§ MR. GOULBURN
wished to ask a question of the right hon. Gentleman the Secretary of State for the Home Department respecting a paper which had been issued from the Secretary of State's office, proceeding from the Registrar General, on the subject of the census, and which had given occasion to considerable alarm. The paper in question had been directed to be addressed to the clergyman, the officiating minister, or any other person in the parish; and, if required, the party with whom the notice was left to give intimation of the total income of the clergyman of the parish, the sources from which it was derived—whether from endowments, pew-rents, fees, donations, ? and, further, it required a statement of the average number of persons who attended each place of worship within the parish. Now, he (Mr.
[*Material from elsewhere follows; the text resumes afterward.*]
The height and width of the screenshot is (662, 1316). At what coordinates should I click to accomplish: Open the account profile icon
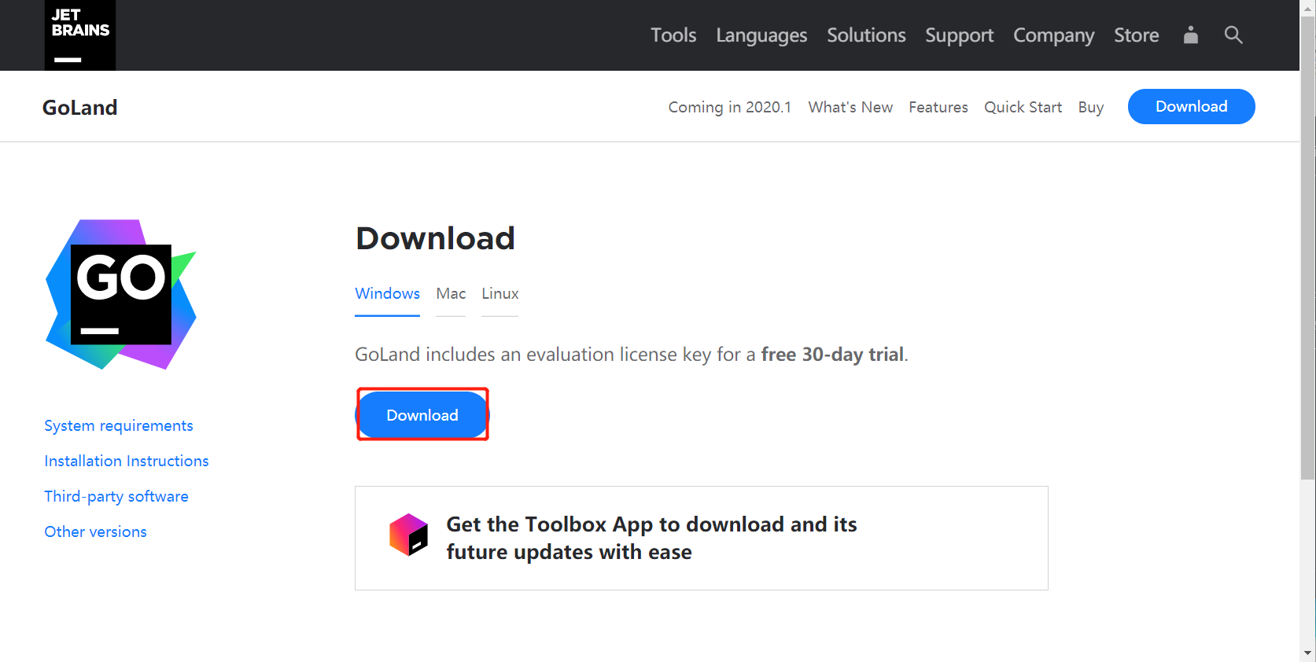coord(1191,35)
Goulburn) had always understood that the object of the census was to procure certain information with reference to a particular class of facts; and, therefore, as the information sought by the paper to which he had referred was uncertain, it appeared to him that it would have a tendency to defeat the object of the census itself. With respect to the inquiry into the income of a clergyman of a parish by any one to whom the notice was sent, the House would excuse him for asking the right hon. Gentleman whether it would be compulsory upon parties to make the return?
§ SIR G. GREY
replied, that the paper which had been issued by the Registrar General in order to procure information with respect to the census was divided into two classes of queries: the first class was addressed to parties under the Act of Parliament, and the withholding of answers to the queries in that class was subject to a penalty. The other class comprised, not 1317 only the questions which had been referred to by the right hon. Gentleman, but a great many others of a nature calculated to procure valuable information; and to these queries the Registrar General requested parties to furnish him with answers; but the withholding of answers to that class of queries was not subject to a penalty. The right hon. Gentleman, however, was not quite right in saying that the letter of the Registrar General was addressed to the officiating clergyman "or any other person in the parish." If he examined the document, he would see that it was addressed to the officiating minister, the churchwarden, or "some other authorised person," in the absence of the clergyman; but, in point of fact, it was addressed to the officiating minister in every instance.